On November 12, 2013, Microsoft released its scheduled patch update for November 2013. This month's update covers vulnerabilities in Microsoft Windows, Internet Explorer, and Office. Eight security bulletins have been released to address these issues.
Customers are advised to install all applicable updates as soon as possible.
Microsoft Security Bulletin Summary for November 2013
On November 5, 2013, Microsoft released a security advisory for a zero day vulnerability in Microsoft Office.
A zero-day vulnerability in Microsoft Office has been discovered in the wild. This vulnerability has been used in limited targeted attacks. CVE-2013-3906 has been assigned to the vulnerability. There is no patch available from Microsoft at this time.
We advise customers to exercise caution when using the affected software. As a workaround, Microsoft has provided the Fix it solution on the advisory.

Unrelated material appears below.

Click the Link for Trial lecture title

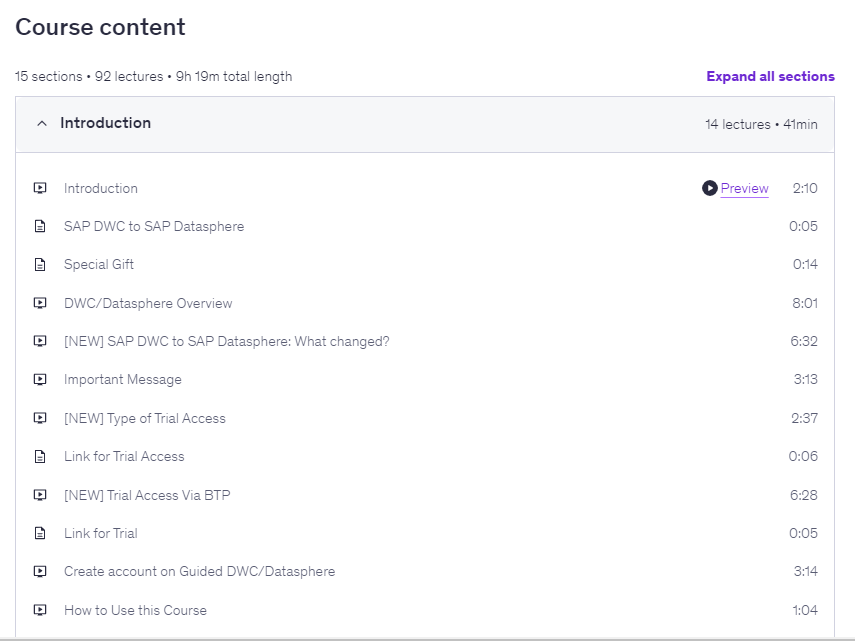100,533
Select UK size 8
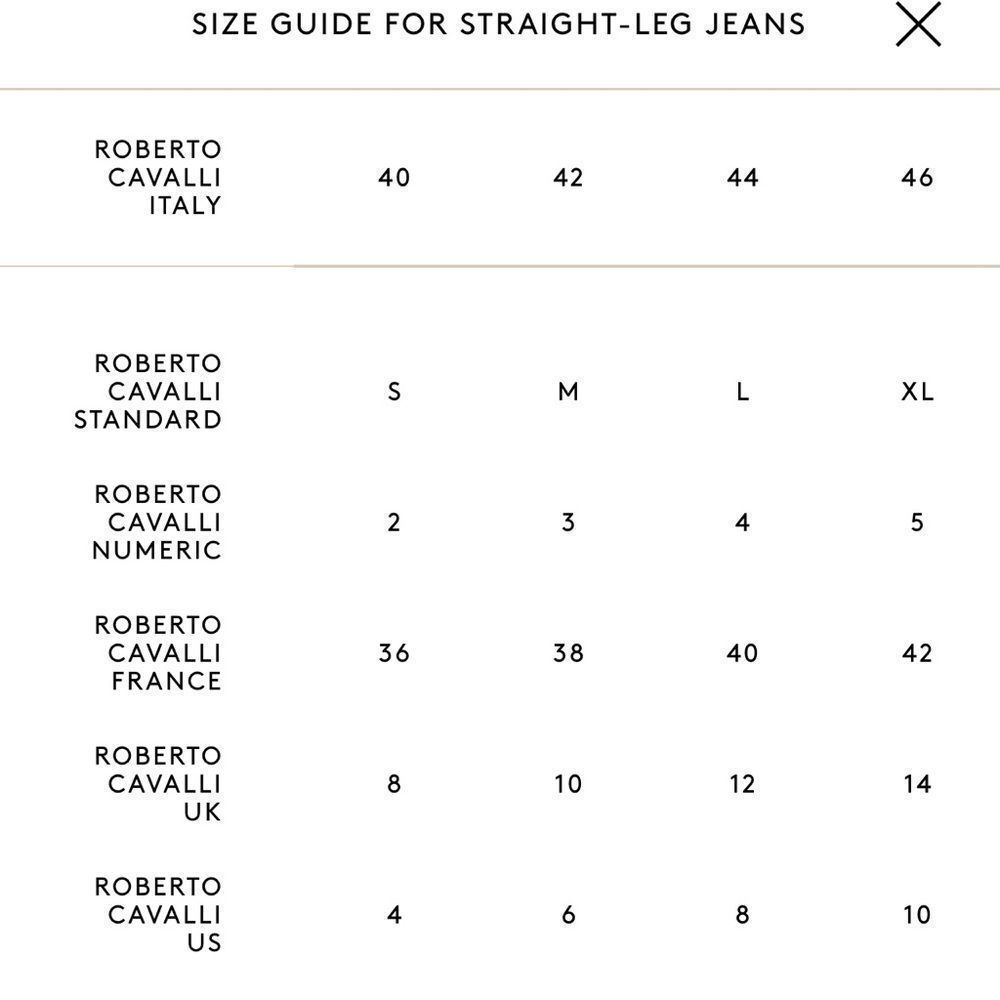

Microsoft Security Advisory (2896666)
Vulnerability in Microsoft Graphics Component Could Allow Remote Code Execution
ThreatCon Level 1
Low : Basic network posture
This condition applies when there is no discernible network incident activity and no malicious code activity with a moderate or severe risk rating. Under these conditions, only a routine security posture, designed to defeat normal network threats, is warranted. Automated systems and alerting mechanisms should be used.